Rok 2000 był szalenie ważny dla Jana Pawła II. Chciał zrealizować misję wprowadzenia Kościoła w trzecie tysiąclecie, którą mu w jakimś sensie powierzył kard. Wyszyński tuż po konklawe.  

– Papież czuł się trochę jak Mojżesz, który nie wiedział, czy w ogóle i jak daleko wejdzie z nami w to kolejne tysiąclecie. Ja zawsze widziałem wiosnę u Ojca Świętego. Natomiast ciało już nie nadążało za jego wnętrzem. I potrafił się nieraz zdenerwować na siebie. Nieraz uderzał pastorałem w podłogę, bo nie mógł zrobić kroku, ciało już go nie słuchało. Ostatnie Boże Ciało w 2004 było przejmujące. Ojciec Święty koniecznie chciał uklęknąć. Powiedział do mnie: „Chciałbym uklęknąć”. Ja mówię: „Ojcze Święty, ale ten samochód bardzo trzęsie...” (bo jechaliśmy na aucie-platformie). Nie wiedziałem, co powiedzieć. Ojciec Święty: „Aha”. Ale za chwilę znowu: „Chcę uklęknąć”. Ja: „To może na wysokości redemptorystów”. Koło redemptorystów papież zwrócił się jeszcze raz stanowczo, troszkę podenerwowany: „Tam jest Najświętszy Sakrament”. Wtedy razem z abp. Marinim pomogliśmy mu uklęknąć. Ale dosłownie naparę sekund. Jak tylko uklęknął, wiedział, że musi zaraz wstać, bo kolana nie wytrzymywały. To było wielkie cierpienie. On wiedział, że wnętrze musi być wyrażone na zewnątrz. A to już było prawie niemożliwe. Ale tym wysiłkiem, aby podporządkować sobie ciało, które już nie odpowiadało jego potrzebom ducha, on nas ujmował… W tym był piękny…
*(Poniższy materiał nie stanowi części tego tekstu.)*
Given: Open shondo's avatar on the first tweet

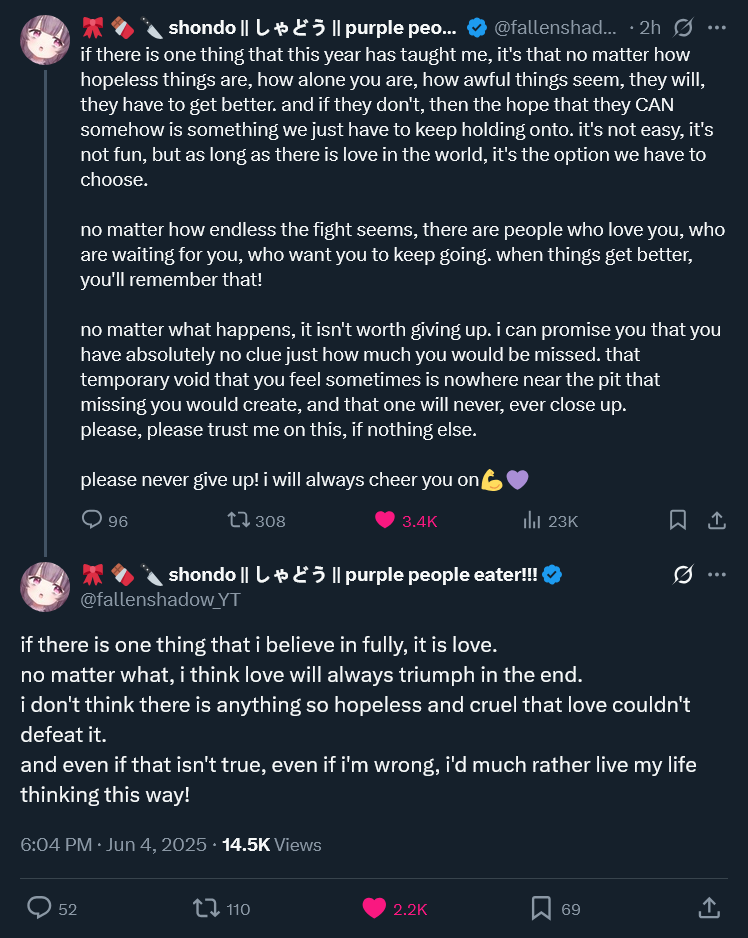Looking at the screenshot, I should point(46,40).
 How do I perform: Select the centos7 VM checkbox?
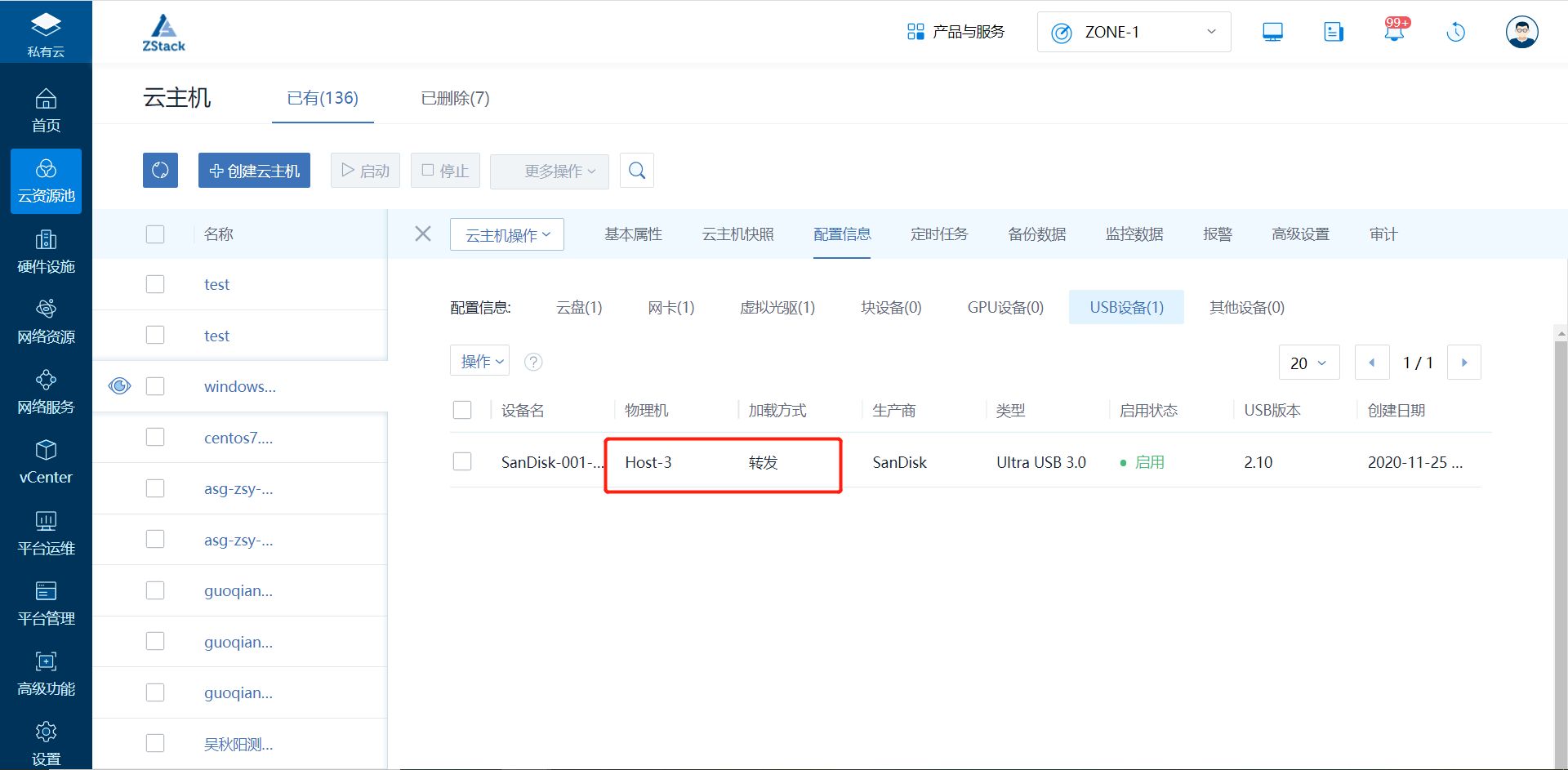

Cierpienie Jana Pawła II było widoczne podczas celebracji.

– Podczas kanonizacji o. Pio był taki moment, kiedy wydawało mi się, że już nie skończymy. Ojciec Święty poruszał się na fotelu we wszystkie strony. Widać było, że nie może sobie znaleźć takiej pozycji, żeby go nie bolało. Nachyliłem się: „Ojcze Święty, może w czymś pomóc?”. Odpowiedział: „Mnie już nie można pomóc. Mnie już wszystko boli. Ale tak musi być”. Pamiętam to doskonale. To był 2002 rok. Czyli były jeszcze trzy lata przed nami... Przez te ostatnie lata pontyfikatu z abp. Marinim obmyślaliśmy, jak by pomóc Ojcu Świętemu, żeby tak nie cierpiał. Był fotel podnoszony, fotel z opuszczanymi oparciami, winda do konfesji, bo już nie mógł chodzić po schodach… Ani abp Marini, ani ja nie mieliśmy doświadczenia w dbaniu o kogoś z rodziny. Kiedy byłem w Rzymie, wszyscy moi bliscy już zmarli. I  otrzymałem jakby w to miejsce łaskę opiekowania się cierpiącym. Był nim Jan Paweł II, który cierpiał na oczach całego świata.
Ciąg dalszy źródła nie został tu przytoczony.